XIV
Кто тонет, тот не так уж говорлив,
ну, две-три фразы, ритор, ну и… глубже…
Ах, море, море, омут голубой,
плывущее!
А я — идущий, глядя:
из вод изваянные, как в окне,
на дне у моря фараоны спят, а
на них валун лежит, на валуне
стоит по чайке, их двунога стойка.
И био-чайка Бельта ест и ест,
и с клювом рыбку рубит, как с кинжалом,
и если это души тех, Египт, —
«Прожорливые — люди — души», — скажут.
Отвечу: саркофаг на дне найди
и ляг в него, взгрустнется вдруг — «еду б мне!» —
не ешь, иди шаг в шаг и в две ноги,
как пес у стоп — лежи, не лги и думай.
Будь фараоном, я бы тут же лег,
чтоб надо мною ножки-двойни…
у́ж в глаз
бьют голубую чайку в лоб и влет
два ворона, тяжелые, как ужас.
Убили, и упала, как в вине
лежит в волне, и смеркнул синий у́ж глаз…
И вот идут, как нотные, ко мне
два ворона, тяжелые, как ужас.
Они идут по берегу волны,
как с копьями, как пьяные, как в шрамах,
как орды, воды пьющие волы,
как воры книг изданья Рима — в шлемах.
Они идут в виду, как бы века
со временем, со жизнью, со любовью…
Два ворона летят, как два венка,
железные, терновые — на лоб мне!
Кто в свод свистит у солнца на краю?
Прочь розу! — ты, пузырь у зорь нездешних!..
Где ярость я, юродствуя, кую, —
идут и тут, два с дулами, неспешных.
Два ворона, как ветры, вьют круги
над взморьем
и так смотрят с моря у́ж в глаз,
что хочется взять выстрел за курки
и не стрелять, чтобы не смыть с них ужас.
Два ворона в дороге, как ружья
от горя отголосок, как два брата…
Они уйдут, как рыбы, вдаль, кружа,
тревожные…
А мне уж нет возврата.
Зимний сад. Звездопад
(В Отепя, нечто о новелле)
Белые розы шиты у нас
нитью. На занавесках,
фрау Элла — художник, в ней дух жен.
Солнце выходит,
сразу же красное на шоссе
в 9.30.
Стоит, строгость уст. Красное, как раскат
грома,
ждет свой смысл.
У меня ж смысла нет, я встаю, оно уж устало
и уходит, я не догоняю.
Нет лягушек, нет лебедей.
Утки в пруду. Не утопают,
плавают и ныряют вниз, как
пиявки —
с черной головкой, с нефти отливом.
Утки уж тут живут и селезни в декабре,
жрут, как труженики. Не рад им Эрот.
Голубь на перекрестке улиц, на дубе
Кингисеппа и Хоэотса.
Цел дуб,
на нем мерзнут грибы, древесные, дубовые.

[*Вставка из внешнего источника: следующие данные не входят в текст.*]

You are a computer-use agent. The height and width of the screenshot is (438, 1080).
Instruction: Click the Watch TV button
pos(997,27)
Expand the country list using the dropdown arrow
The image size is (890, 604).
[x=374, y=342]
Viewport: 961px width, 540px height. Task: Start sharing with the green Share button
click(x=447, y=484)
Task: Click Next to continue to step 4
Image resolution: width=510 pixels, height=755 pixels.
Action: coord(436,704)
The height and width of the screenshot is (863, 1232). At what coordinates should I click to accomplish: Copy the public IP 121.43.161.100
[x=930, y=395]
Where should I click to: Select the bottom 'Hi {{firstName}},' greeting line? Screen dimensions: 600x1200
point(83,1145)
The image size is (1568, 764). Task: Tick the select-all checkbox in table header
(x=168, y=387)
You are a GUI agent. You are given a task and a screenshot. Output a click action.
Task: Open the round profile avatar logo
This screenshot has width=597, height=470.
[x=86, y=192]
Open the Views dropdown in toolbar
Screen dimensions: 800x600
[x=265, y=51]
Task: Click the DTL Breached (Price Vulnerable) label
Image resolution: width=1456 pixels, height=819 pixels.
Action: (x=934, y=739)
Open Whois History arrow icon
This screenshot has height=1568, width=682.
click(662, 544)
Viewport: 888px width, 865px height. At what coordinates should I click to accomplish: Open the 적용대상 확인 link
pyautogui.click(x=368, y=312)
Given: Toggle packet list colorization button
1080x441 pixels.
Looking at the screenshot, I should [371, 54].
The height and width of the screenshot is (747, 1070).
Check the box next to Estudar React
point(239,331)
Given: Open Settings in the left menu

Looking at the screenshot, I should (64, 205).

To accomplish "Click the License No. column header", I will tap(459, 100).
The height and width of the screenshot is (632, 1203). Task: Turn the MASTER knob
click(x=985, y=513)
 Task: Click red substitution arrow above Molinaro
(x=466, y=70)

Черный голубь, вижу впервые, вид у него орлиный
и хвост.
Жен нет.
Жены у эстонцев на лето уходят в леса,
а декабрь,
и их нет. В лесу
я видел двух жен — у кормушки (лосиной),
забинтованы всей
физиономьей, от побоев или от мужей.
Амазонки они? Мне-то что. Эстонские нравы.